The fascinating theory behind this type of models arises from three
different disciplines, viz., Statistics, Graph Theory and Artificial
Intelligence. This interdisciplinary origin has given rich insight from
different perspectives.
There are two main ways to find the qualitative structure of graphical
Markov models. Either the structure is specified by a domain expert or
``structural learning'' is applied, i.e., the structure is automatically
recovered from data. For structural learning, one has to compare how
well different models describe the data. This is easy for, e.g., acyclic
digraph Markov models. However, structural learning is still a hard
problem because the number of possible models grows exponentially with
the number of variables.
The main contributions of this thesis are as follows.
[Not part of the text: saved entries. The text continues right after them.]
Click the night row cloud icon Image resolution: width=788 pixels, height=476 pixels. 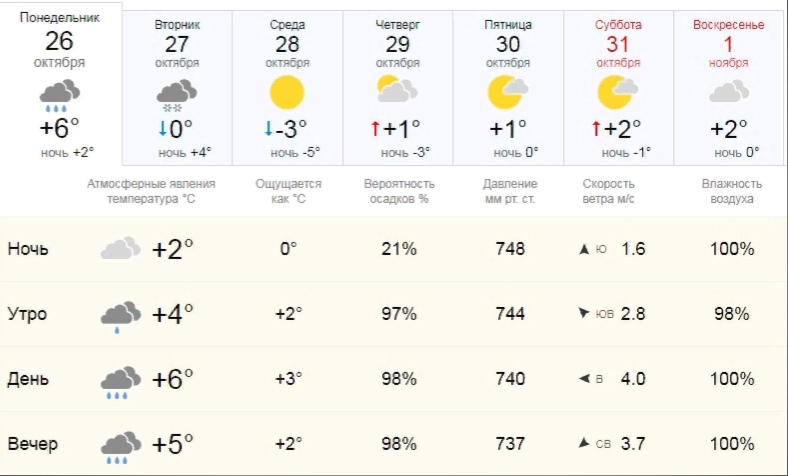(x=121, y=249)
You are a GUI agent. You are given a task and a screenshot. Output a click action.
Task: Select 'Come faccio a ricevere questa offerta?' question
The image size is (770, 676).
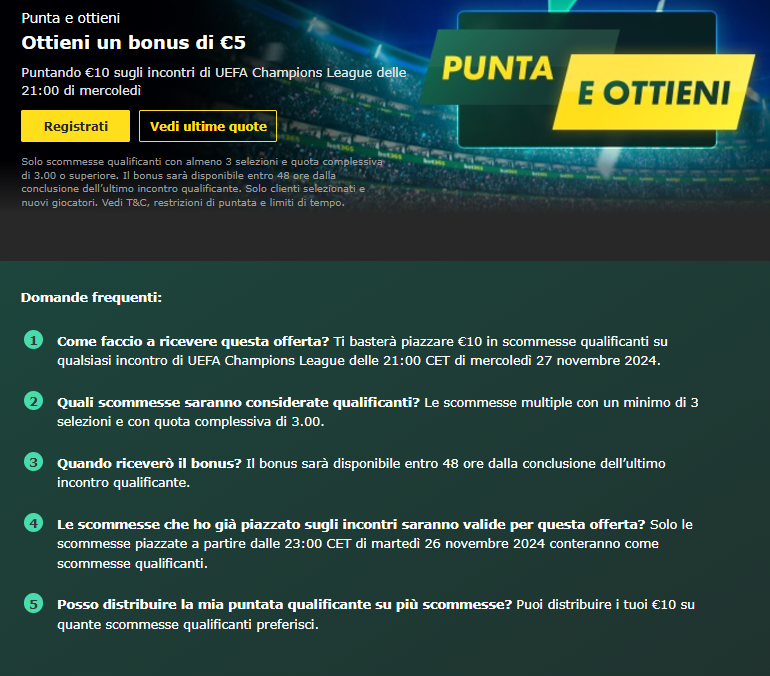click(193, 341)
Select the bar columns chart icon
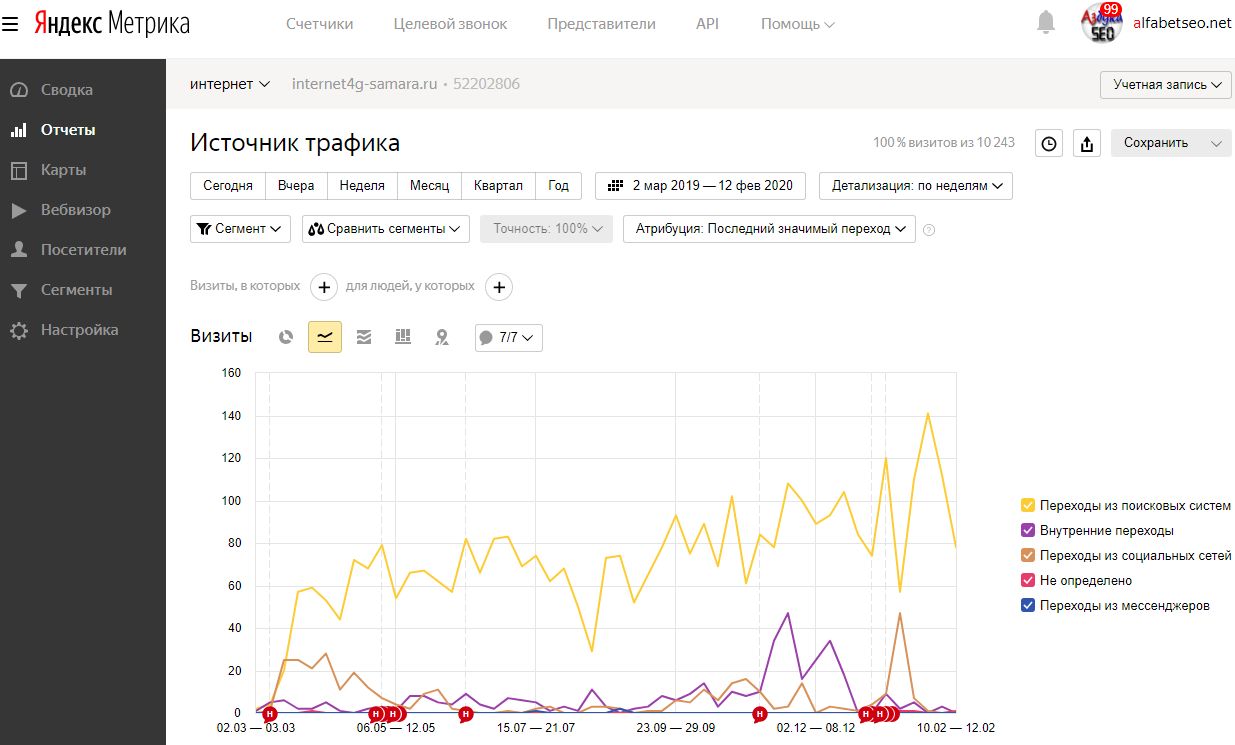 point(403,337)
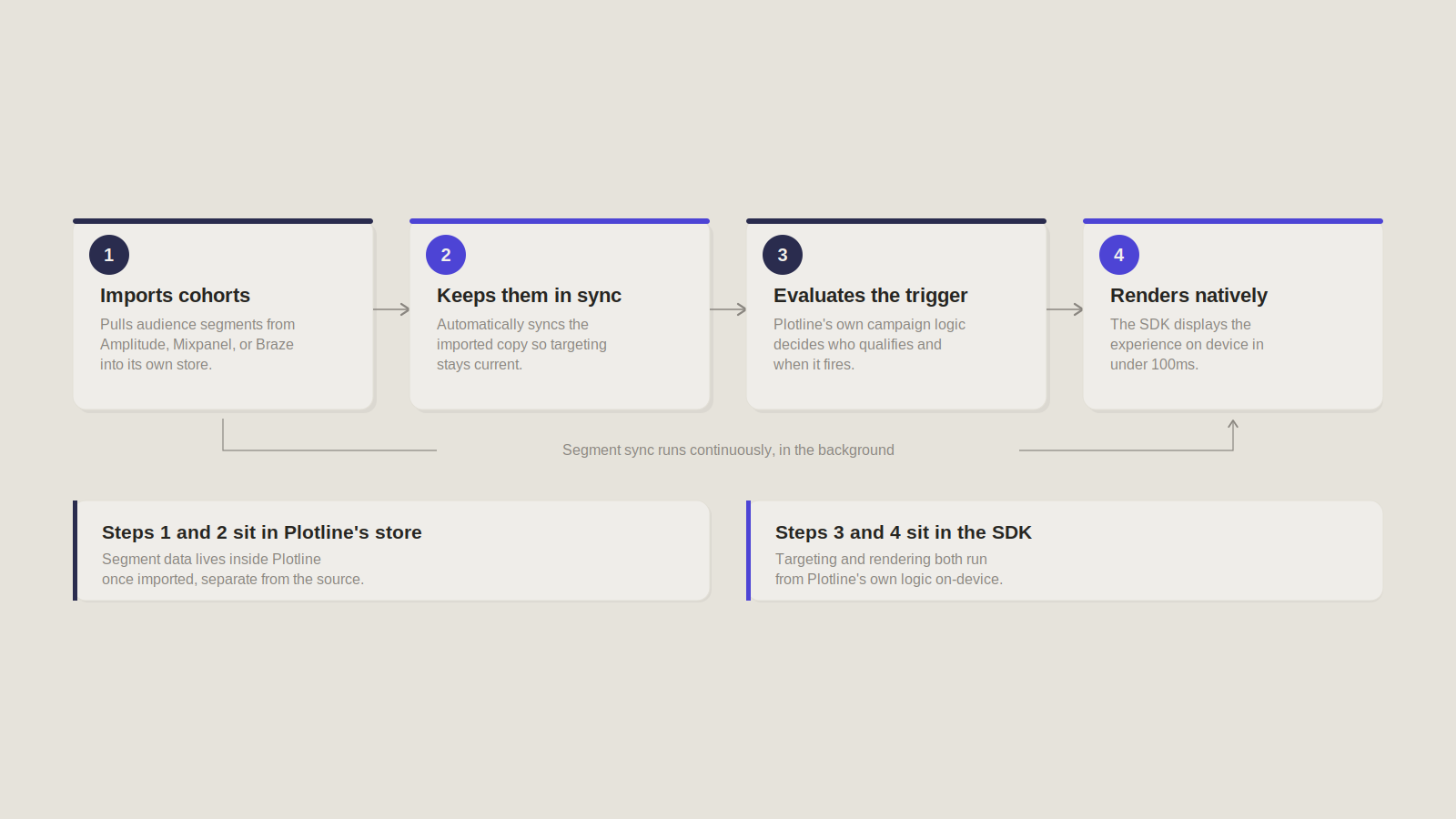Click the step 4 number circle
The height and width of the screenshot is (819, 1456).
[1119, 255]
Firstly, a new
class of graphical Markov models, called TCI models, is introduced.
These models can be represented by labeled trees and form the
intersection of two previously well-known classes. Secondly, the
inclusion order of graphical Markov models is studied. From this study,
two new learning algorithms are derived. One for heuristic search and
the other for the Markov Chain Monte Carlo Method. Both algorithms
improve the results of previous approaches without compromising the
computational cost of the learning process. Finally, new diagnostics for
convergence assessment of the Markov Chain Monte Carlo Method in
structural learning are introduced. The results of this thesis are
illustrated using both synthetic and real world datasets